Question

The equation of the chord of contact of tangents drawn from the point $$\left(2,-3\right)$$ to the circle $$x^2+y^2+4x-6y-12=0$$ is
(A) $$4x-6y-17=0$$
(B) $$4x+6y-17=0$$
(C) $$4x+6y+17=0$$
(D) None of these

Answer 1

Hint: To find the equation of the chord of contact of tangents drawn from the point $$\left(2,-3\right)$$ to the circle, we will first put the given point in the equation of the given circle and find out whether it is greater than, less than or equal to zero. i.e., either the point lies outside, inside or on the circle.
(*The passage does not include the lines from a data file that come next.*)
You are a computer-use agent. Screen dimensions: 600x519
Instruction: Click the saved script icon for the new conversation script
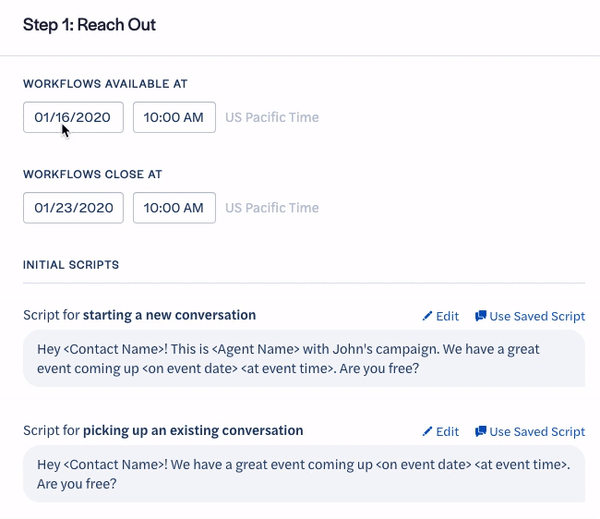click(481, 316)
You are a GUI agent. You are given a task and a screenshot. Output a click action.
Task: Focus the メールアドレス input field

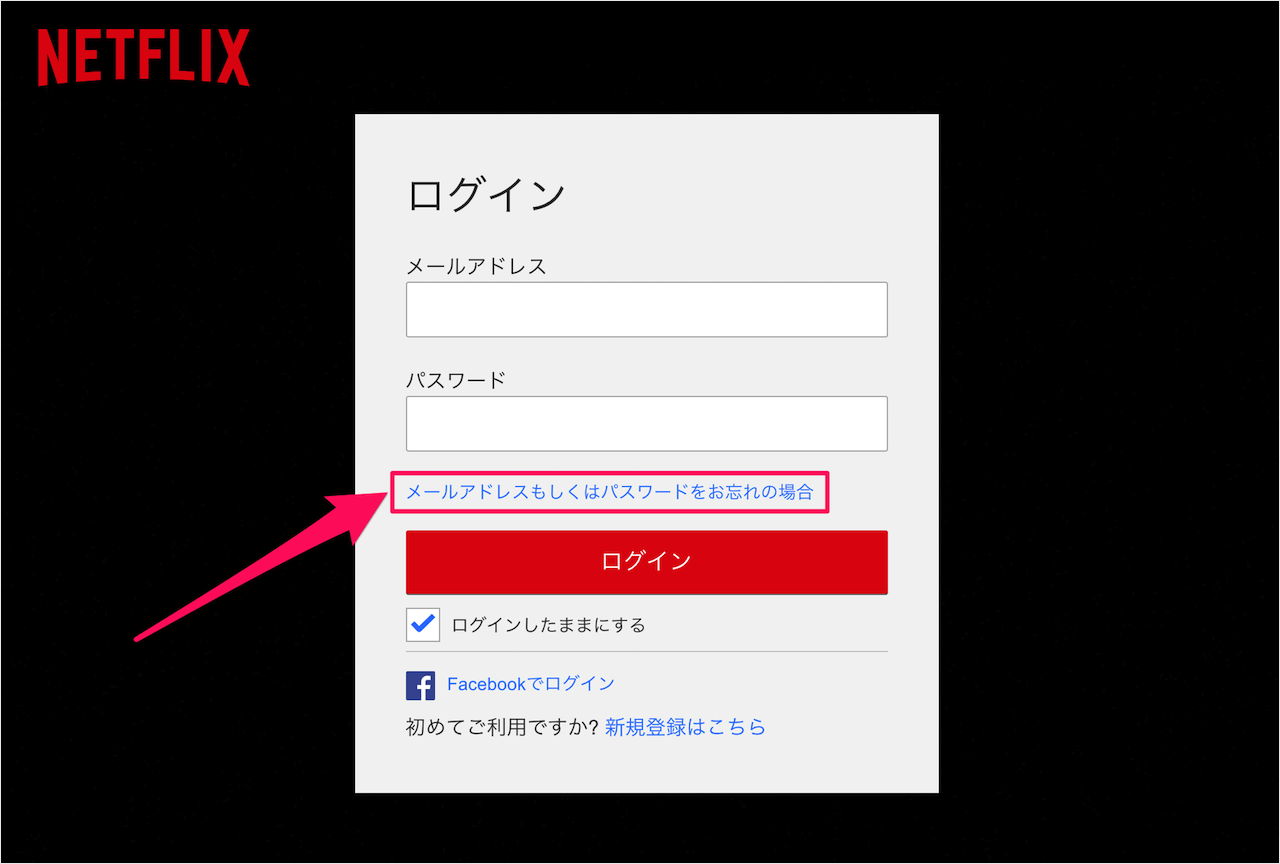[646, 309]
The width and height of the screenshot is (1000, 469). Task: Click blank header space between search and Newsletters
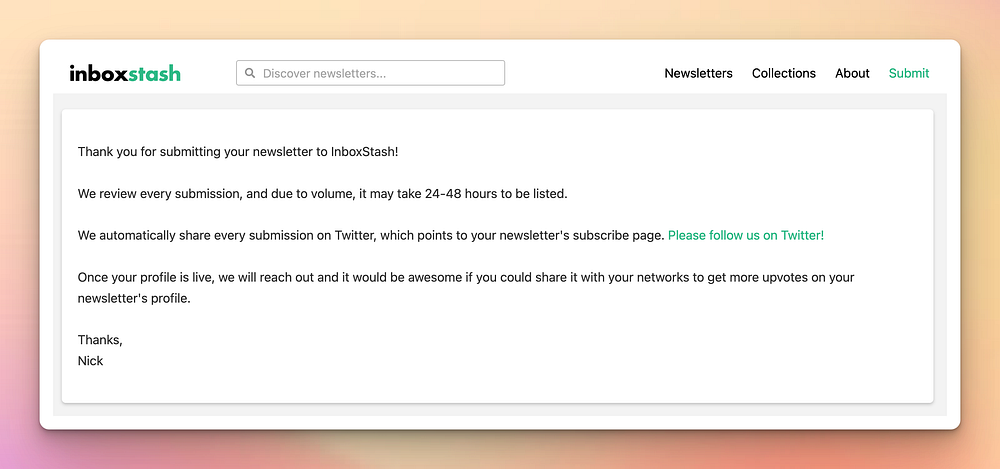click(x=585, y=73)
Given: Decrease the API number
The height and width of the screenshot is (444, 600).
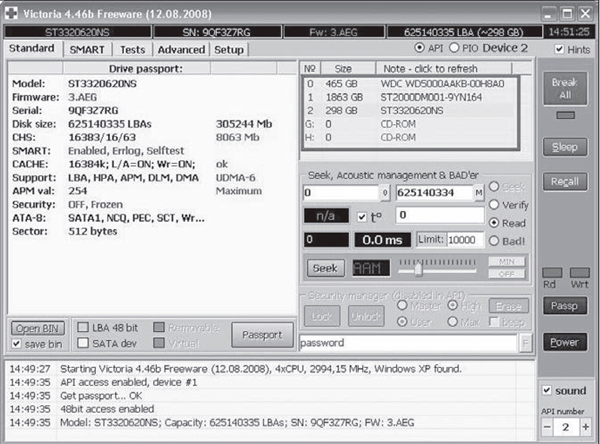Looking at the screenshot, I should [x=550, y=426].
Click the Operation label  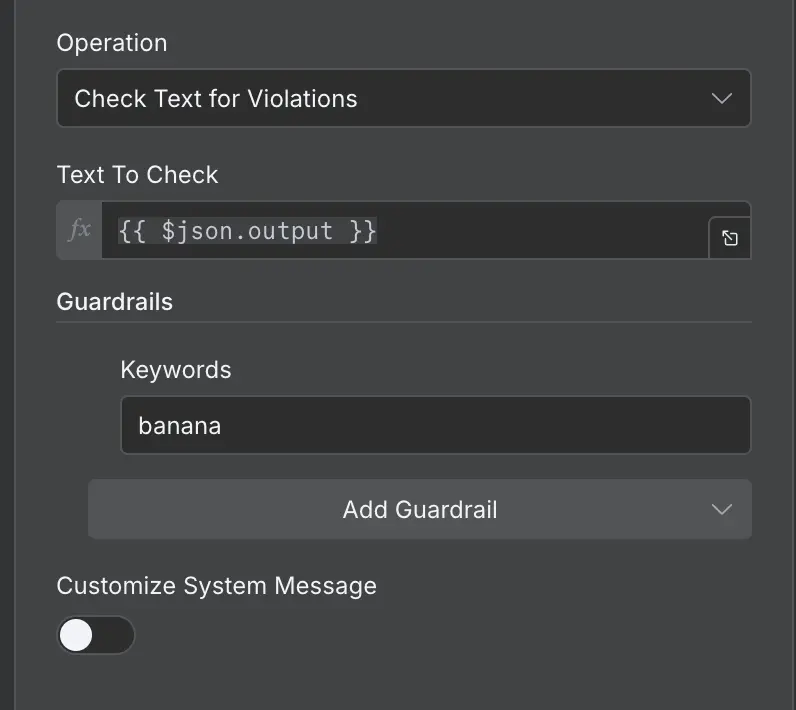click(x=111, y=43)
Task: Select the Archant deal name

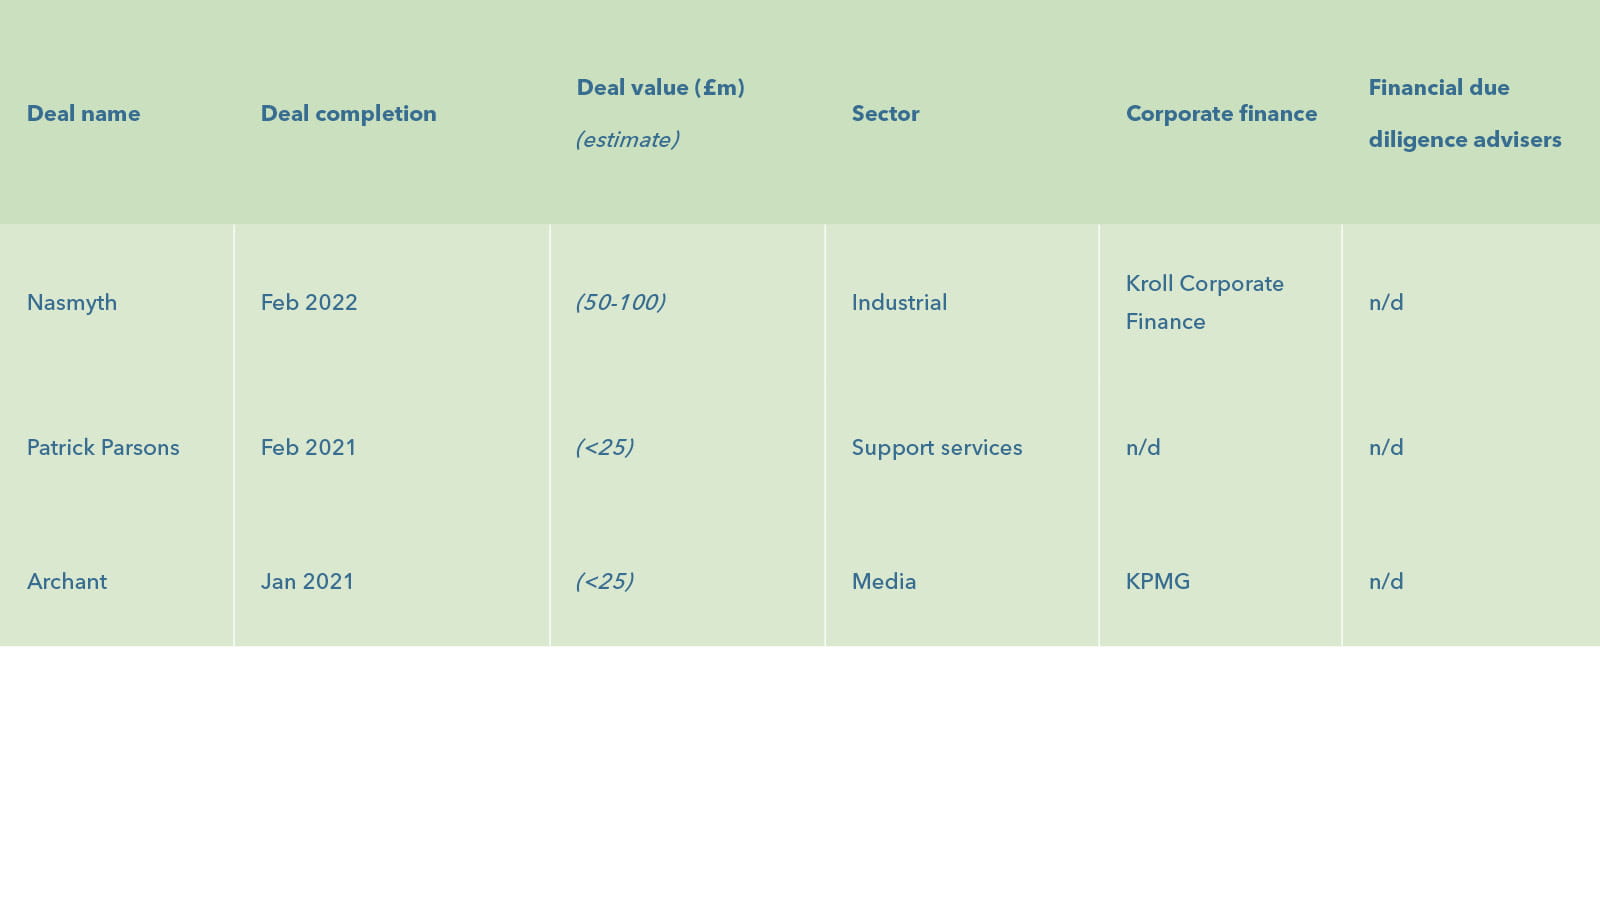Action: coord(67,582)
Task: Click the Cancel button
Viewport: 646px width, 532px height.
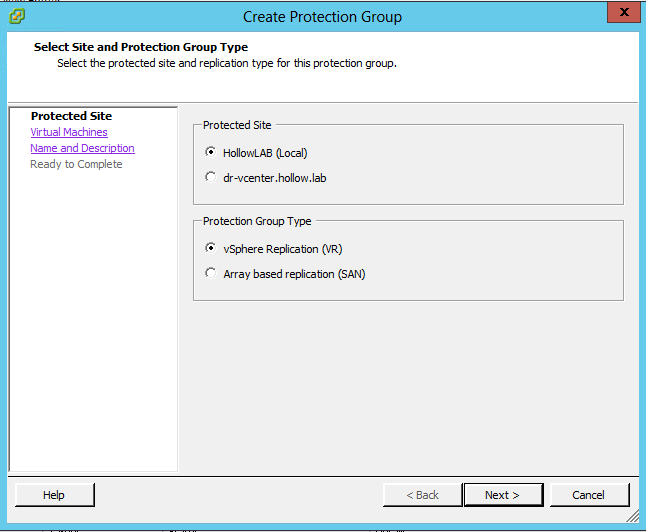Action: click(x=588, y=495)
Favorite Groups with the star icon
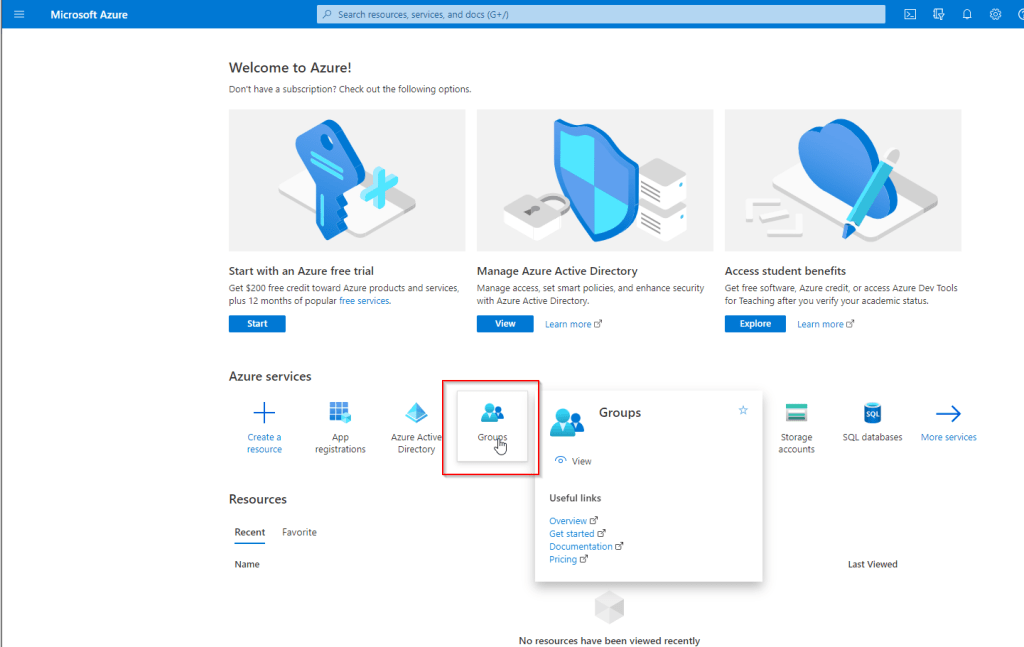 tap(743, 410)
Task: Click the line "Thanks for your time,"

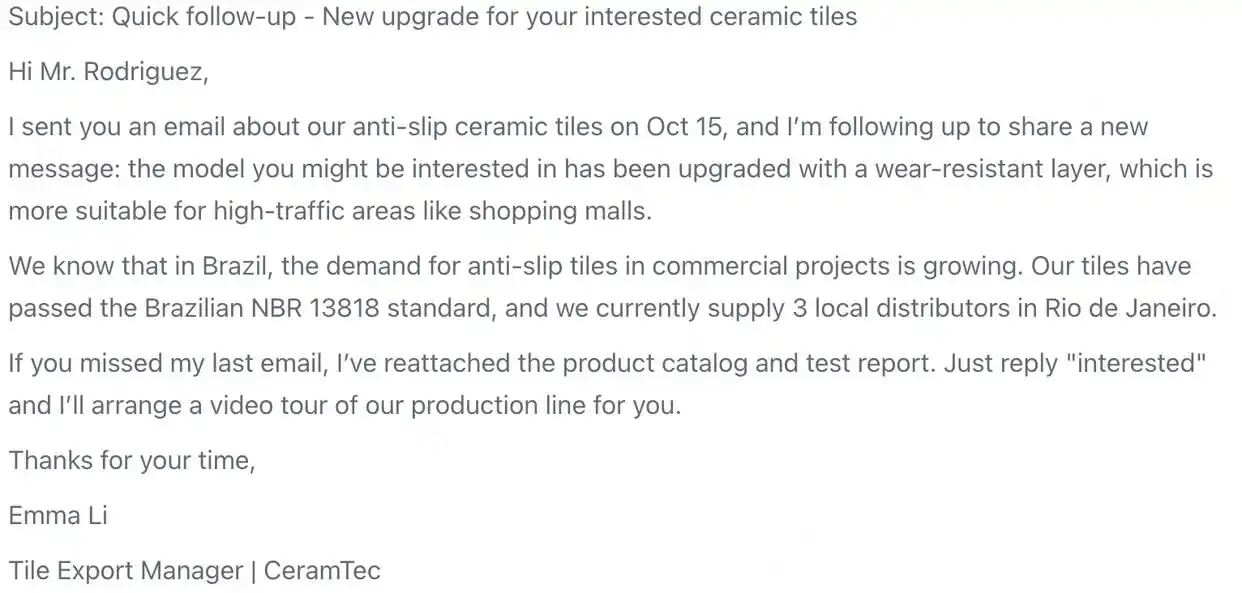Action: click(132, 461)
Then we will put the given point in the equation of the chord to find it.

Complete step-by-step solution:
The chord joining the points of contact of the two tangents to a conic drawn from a given point, outside it, is called the chord of contact of tangents.

The equation of the chord of contact of tangents drawn from a point $$\left(x_1,y_1\right)$$ to the circle $$x^2+y^2+2gx+2fy+c=0$$ is given by $$x_{1}x+y_{1}y+g\left(x_1+x\right)+f\left(y_1+y\right)+c=0$$ . It is also written as $$T=0$$ .
Given circle is $$x^2+y^2+4x-6y-12=0$$
Here, $$g=2$$ , $$f=-3$$ , $$c=-12$$
Let $$P(2,-3)$$ be the point from where tangents are drawn.
Putting $$P(2,-3)$$ in the equation of given circle
$$={\left(2\right)}^2+{\left(-3\right)}^2+4\left(2\right)-6\left(-3\right)-12$$
On solving,
$$=4+9+8+18-12$$
$$=27$$ , which is greater than zero.
Hence, the point $$P(2,-3)$$ lies outside the circle.
Therefore, for point $$P(2,-3)$$ , equation of the chord of contact is given by
$$\Rightarrow 2x-3y+2\left(2+x\right)-3\left(-3+y\right)-12=0$$
On solving,
$$\Rightarrow 2x-3y+4+2x+9-3y-12=0$$
$$\Rightarrow 4x-6y+1=0$$
Therefore, the equation of the chord of contact of tangents drawn from the point $$\left(2,-3\right)$$ to the circle is $$4x-6y+1=0$$ .
Hence, option (D) is correct.

Note: The equation of the tangent on a point of the circle and the equation of a chord of contact are both given by $$T=0$$ . The difference is that in the case of a chord of contact point $$P$$ lies outside the circle while in the case of a tangent the point $$P$$ lies on the circle.